Aim of the task
Set the data down once more, exactly as it is written.
(Beginning of Entries shown)
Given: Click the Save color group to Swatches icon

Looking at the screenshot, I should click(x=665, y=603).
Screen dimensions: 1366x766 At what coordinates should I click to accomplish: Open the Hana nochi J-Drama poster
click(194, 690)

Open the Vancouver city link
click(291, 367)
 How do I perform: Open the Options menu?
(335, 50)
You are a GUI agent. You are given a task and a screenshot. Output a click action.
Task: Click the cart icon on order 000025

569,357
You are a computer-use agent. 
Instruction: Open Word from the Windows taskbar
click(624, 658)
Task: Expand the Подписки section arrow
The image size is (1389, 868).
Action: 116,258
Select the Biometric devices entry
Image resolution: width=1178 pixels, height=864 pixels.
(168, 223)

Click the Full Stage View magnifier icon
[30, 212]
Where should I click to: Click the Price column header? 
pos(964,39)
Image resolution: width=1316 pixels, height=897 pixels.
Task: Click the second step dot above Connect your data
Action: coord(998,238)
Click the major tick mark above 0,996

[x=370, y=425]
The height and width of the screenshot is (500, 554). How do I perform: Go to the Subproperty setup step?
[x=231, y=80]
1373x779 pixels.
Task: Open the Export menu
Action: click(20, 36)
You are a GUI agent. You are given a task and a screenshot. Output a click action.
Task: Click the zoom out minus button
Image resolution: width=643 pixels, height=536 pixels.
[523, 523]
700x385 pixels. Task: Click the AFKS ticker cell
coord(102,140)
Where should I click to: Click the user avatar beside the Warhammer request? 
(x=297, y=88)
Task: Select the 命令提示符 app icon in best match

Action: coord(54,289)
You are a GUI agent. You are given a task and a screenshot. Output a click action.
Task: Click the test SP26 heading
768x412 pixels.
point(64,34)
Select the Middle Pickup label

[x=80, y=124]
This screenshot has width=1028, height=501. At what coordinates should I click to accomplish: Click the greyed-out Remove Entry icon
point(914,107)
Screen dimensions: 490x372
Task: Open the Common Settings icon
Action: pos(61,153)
(End of Entries shown)
Solution for this exercise
Given: Click the Save color group to Swatches icon

Looking at the screenshot, I should click(x=665, y=603).
Screen dimensions: 1366x766 At what coordinates should I click to accomplish: Open the Hana nochi J-Drama poster
click(194, 690)

Open the Vancouver city link
click(291, 367)
 How do I perform: Open the Options menu?
(335, 50)
You are a GUI agent. You are given a task and a screenshot. Output a click action.
Task: Click the cart icon on order 000025

569,357
You are a computer-use agent. 
Instruction: Open Word from the Windows taskbar
click(624, 658)
Task: Expand the Подписки section arrow
The image size is (1389, 868).
Action: 116,258
Select the Biometric devices entry
Image resolution: width=1178 pixels, height=864 pixels.
(168, 223)

Click the Full Stage View magnifier icon
[30, 212]
Where should I click to: Click the Price column header? 
pos(964,39)
Image resolution: width=1316 pixels, height=897 pixels.
Task: Click the second step dot above Connect your data
Action: coord(998,238)
Click the major tick mark above 0,996

[x=370, y=425]
The height and width of the screenshot is (500, 554). How do I perform: Go to the Subproperty setup step?
[x=231, y=80]
1373x779 pixels.
Task: Open the Export menu
Action: click(20, 36)
You are a GUI agent. You are given a task and a screenshot. Output a click action.
Task: Click the zoom out minus button
Image resolution: width=643 pixels, height=536 pixels.
[523, 523]
700x385 pixels. Task: Click the AFKS ticker cell
coord(102,140)
Where should I click to: Click the user avatar beside the Warhammer request? 
(x=297, y=88)
Task: Select the 命令提示符 app icon in best match

Action: coord(54,289)
You are a GUI agent. You are given a task and a screenshot. Output a click action.
Task: Click the test SP26 heading
768x412 pixels.
point(64,34)
Select the Middle Pickup label

[x=80, y=124]
This screenshot has width=1028, height=501. At what coordinates should I click to accomplish: Click the greyed-out Remove Entry icon
point(914,107)
Screen dimensions: 490x372
Task: Open the Common Settings icon
Action: pos(61,153)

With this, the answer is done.